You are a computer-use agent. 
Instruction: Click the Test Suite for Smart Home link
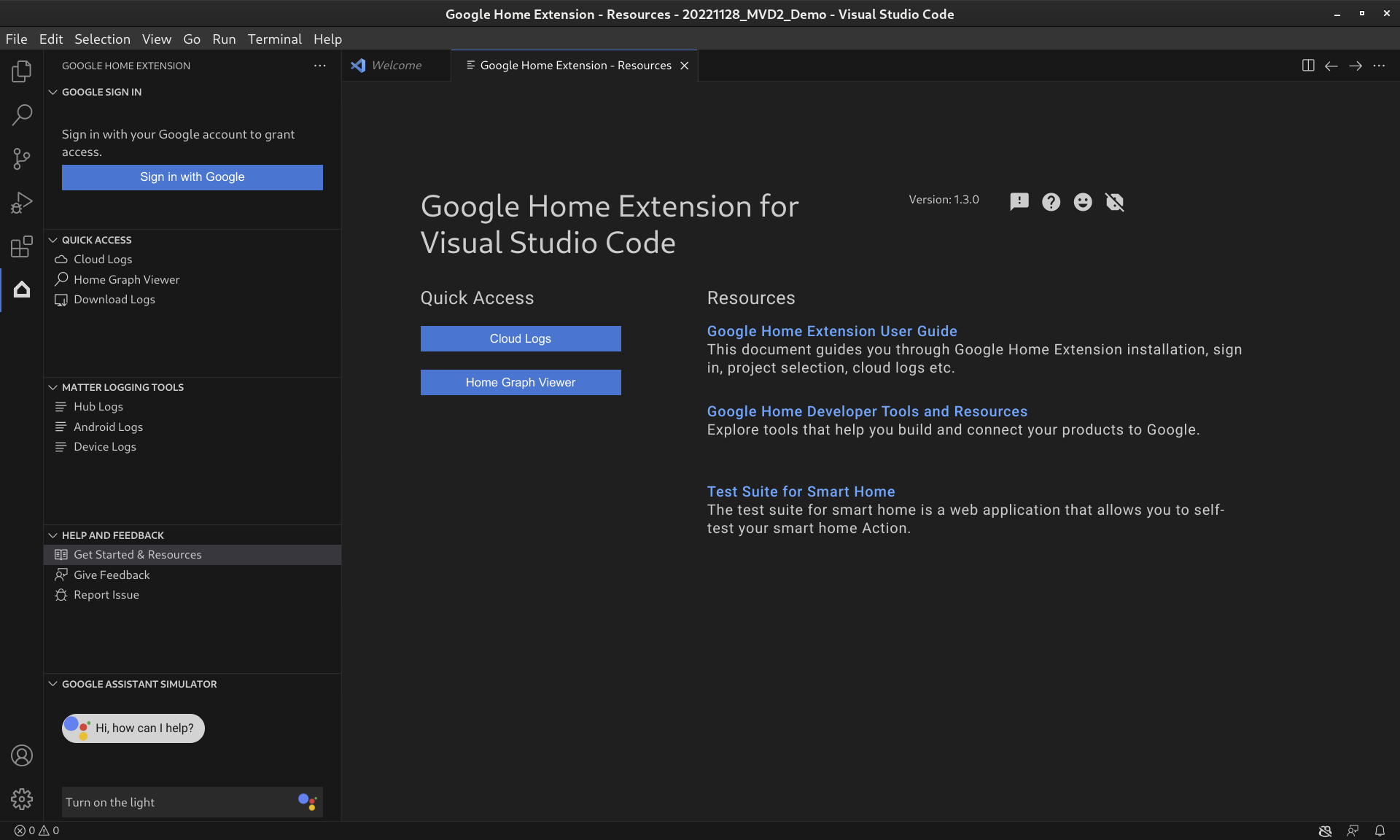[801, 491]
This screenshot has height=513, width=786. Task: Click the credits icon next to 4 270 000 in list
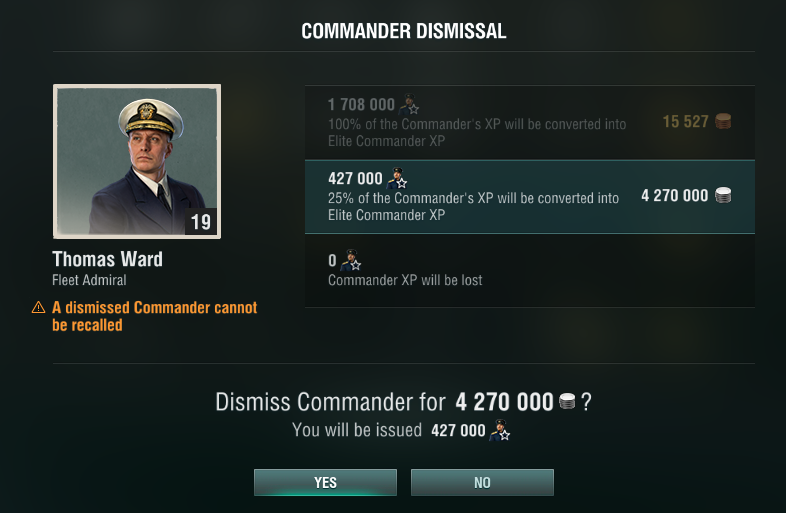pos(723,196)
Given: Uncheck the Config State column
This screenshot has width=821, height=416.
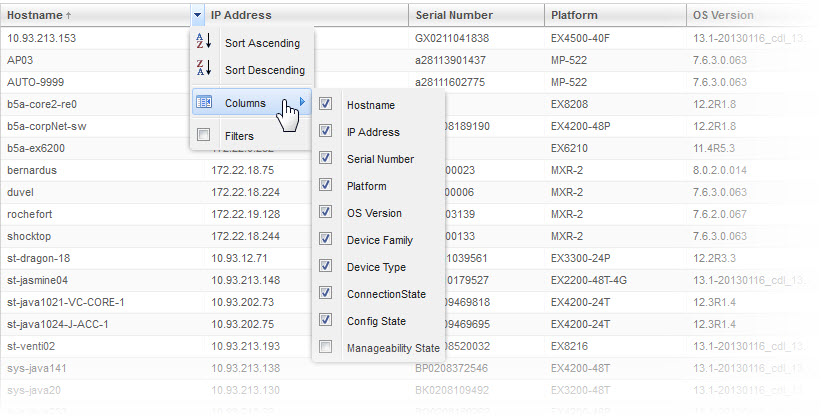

---

*Aim*
Format the listing above as a numbered list, leaving out any blank lines and omitting the pictures.

*Written solution*
1. You are a computer-use agent. 
2. Instruction: Click the Test Suite for Smart Home link
3. [801, 491]
4. This screenshot has height=513, width=786. Task: Click the credits icon next to 4 270 000 in list
5. pos(723,196)
6. Given: Uncheck the Config State column
7. This screenshot has width=821, height=416.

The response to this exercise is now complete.